### Consigne écrite 1
Traduisez en anglais la phrase suivante de l'extrait sur le nano-réfrigérateur : « La nécessité actuelle de passer de sources non renouvelables à des énergies vertes a suscité un intérêt considérable pour la conversion efficace de l’énergie. »
### Consigne écrite 2
Relevez dans l'extrait sur le nano-réfrigérateur le passage situé entre « La nécessité actuelle » et « de la nanotechnologie. », ces deux bornes comprises.

Un groupe de chercheurs du ICTP a découvert la possibilité de construire un nano-réfrigérateur qui génère un transfert net de chaleur du froid vers le chaud, au détriment de la puissance exercée par des forces non réciproques.
La nécessité actuelle de passer de sources non renouvelables à des énergies vertes a suscité un intérêt considérable pour la conversion efficace de l’énergie. Les méthodes qui utilisent un transport thermique optimal sont donc devenues un point central des travaux théoriques et expérimentaux dans les domaines de la physique et de la nanotechnologie.
Un nouvel article des chercheurs du ICTP intitulé « Nonreciprocal forces enable cold-to-hot heat transfer between nanoparticles » a été récemment publié dans Scientific Reports, une revue à accès libre du portefeuille Nature.

### Données disponibles
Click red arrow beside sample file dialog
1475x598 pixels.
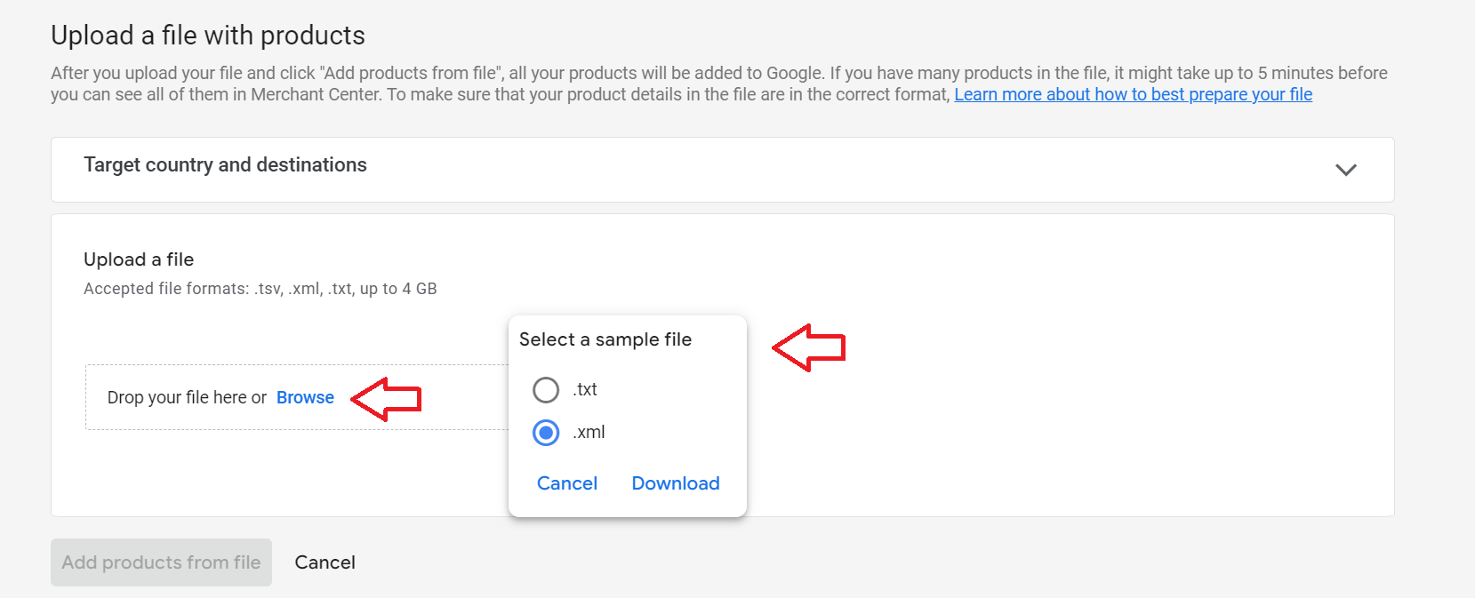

### Corrigé complet 1
The current need to move from non-renewable sources to green energy has sparked considerable interest in the efficient conversion of energy.

### Corrigé complet 2
La nécessité actuelle de passer de sources non renouvelables à des énergies vertes a suscité un intérêt considérable pour la conversion efficace de l’énergie. Les méthodes qui utilisent un transport thermique optimal sont donc devenues un point central des travaux théoriques et expérimentaux dans les domaines de la physique et de la nanotechnologie.